Heloise knelt, reached out a hand, pulled it back. Clodio rolled his eyes, squatted beside her. “Heloise, it’s me. I’ve known your father since you were a babe-in-arms. Have I ever lied to you? Have I ever turned a false face to your family? Just touch it.”
And Heloise did reach out then, holding Clodio’s eyes the whole time, looking for a trace of a lie, for a glimmer of a portal’s edge. She saw only the man she’d known all her life, the same laughing wrinkles that had always made her feel so understood.
The divan felt soft, the grass giving gently at her touch and then springing back.
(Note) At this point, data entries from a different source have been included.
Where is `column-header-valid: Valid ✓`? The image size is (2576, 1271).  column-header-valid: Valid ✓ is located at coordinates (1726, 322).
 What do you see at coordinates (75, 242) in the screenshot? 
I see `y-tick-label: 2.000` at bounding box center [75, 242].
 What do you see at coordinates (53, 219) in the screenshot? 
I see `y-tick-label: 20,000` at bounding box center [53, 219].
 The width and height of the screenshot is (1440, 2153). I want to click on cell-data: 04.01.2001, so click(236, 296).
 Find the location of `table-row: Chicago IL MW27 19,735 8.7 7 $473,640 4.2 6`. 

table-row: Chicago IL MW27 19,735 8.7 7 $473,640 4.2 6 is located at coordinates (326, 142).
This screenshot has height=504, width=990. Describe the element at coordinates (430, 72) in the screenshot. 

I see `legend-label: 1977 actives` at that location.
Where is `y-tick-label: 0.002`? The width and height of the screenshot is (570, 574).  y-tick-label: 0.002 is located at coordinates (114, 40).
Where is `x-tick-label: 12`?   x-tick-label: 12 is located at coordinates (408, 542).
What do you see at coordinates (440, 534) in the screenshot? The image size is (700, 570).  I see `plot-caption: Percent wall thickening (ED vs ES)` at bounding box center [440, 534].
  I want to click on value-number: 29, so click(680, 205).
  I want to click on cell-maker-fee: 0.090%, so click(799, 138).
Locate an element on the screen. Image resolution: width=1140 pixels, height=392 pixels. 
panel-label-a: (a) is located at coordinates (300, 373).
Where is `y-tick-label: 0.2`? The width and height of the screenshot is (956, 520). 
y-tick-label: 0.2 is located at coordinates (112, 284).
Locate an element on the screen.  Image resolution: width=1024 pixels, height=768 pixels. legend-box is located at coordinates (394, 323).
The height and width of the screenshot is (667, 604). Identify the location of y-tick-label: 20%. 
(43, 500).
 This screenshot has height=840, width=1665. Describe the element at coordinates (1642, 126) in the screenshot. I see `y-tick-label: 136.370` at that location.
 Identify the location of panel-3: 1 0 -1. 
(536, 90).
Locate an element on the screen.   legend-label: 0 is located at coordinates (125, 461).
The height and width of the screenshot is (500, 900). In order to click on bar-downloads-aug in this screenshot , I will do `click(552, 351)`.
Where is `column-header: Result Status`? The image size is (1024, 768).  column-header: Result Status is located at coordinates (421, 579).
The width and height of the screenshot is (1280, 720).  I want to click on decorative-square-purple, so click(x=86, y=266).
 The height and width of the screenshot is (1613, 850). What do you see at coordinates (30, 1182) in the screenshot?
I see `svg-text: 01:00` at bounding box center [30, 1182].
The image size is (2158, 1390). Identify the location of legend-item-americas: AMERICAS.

Her body cried out its exhaustion, reminding her of how much the last few hours had taken out of her.
Clodio saw it. Nodded. “It’s safe, Heloise. Sit.”
Heloise sat, felt the springy cushion of the divan take her weight. There was no blight, no scent of hell. She only felt the comfort against her legs, the intense desire to lie down. She was so tired.
But the fatigue struggled against her curiosity. “This is what wizardry does? Makes chairs?”
Clodio laughed again, and the sound chased her fear away. “Wizardry does many things. Some of it depends on the wizard. The rest depends on where they are and who taught them.”
“Who taught you?”
“No one”—he shook his head—“which is why I’m not very good at it. I imagine a real wizard wouldn’t be very impressed with what I just showed you. I have focused on what I know, the world around me. Wizardry has taught me the language of the plants and rocks and the animals that live among them. People, too, though I have to push hard to reach them. Wizardry is, in the end, another way to talk to living things. A more convincing way.”
“You . . . convince plants to grow?”
Clodio nodded. “This is why I range, Heloise. The land gives me everything that your village gives to you. What it can’t, I trade for. I keep my own counsel, away from the judgments of the Order and those that do their bidding.”